Still, Pelosi made clear that she is vehemently opposed to Trump’s idea to use tariffs as a cudgel over Mexico’s treatment of migrants, calling it “bad policy” and saying the president’s authority over the matter will likely be questioned.
“This is dangerous territory. This is not a way to treat a friend. It's not a way to deal with immigration. It’s not a way to meet the humanitarian needs at the border,” she said.
The speaker declined to say how Congress might respond if the president proceeds with the tariffs as threatened, saying, “Let’s see what they are sending forth and if they do send it forth.”
When asked about the possibility of Congress having enough votes to override a presidential veto if they do take action against the president on this matter, Pelosi noted that the House Republican leader has said he’d stick by the president and it’s unclear how many of his conference members would break with that. However, she predicted the Senate would have enough votes to override a veto.
In addition to tariff and impeachment questions, Pelosi was also asked about the contempt resolution the House is voting on next week to give its committees authority to enforce their subpoenas in civil court and whether she was ruling out other enforcement mechanisms.
“We could move more expeditiously to do civil contempt.
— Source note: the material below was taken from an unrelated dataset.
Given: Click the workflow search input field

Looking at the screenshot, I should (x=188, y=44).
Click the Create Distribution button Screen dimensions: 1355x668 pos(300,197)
It doesn’t mean we couldn’t go to inherent contempt at some other point, but we have to get started,” the speaker said, echoing a strategy conveyed by other Democratic leaders this week.
To a question about subpoenaing special counsel Robert S. Mueller III to testify, Pelosi deferred to the Judiciary Committee to make that decision.
“Hopefully, he would accept an invitation to come. Hopefully, if there is a subpoena it would be friendly, and he would come,” she said. “But we’ll see.”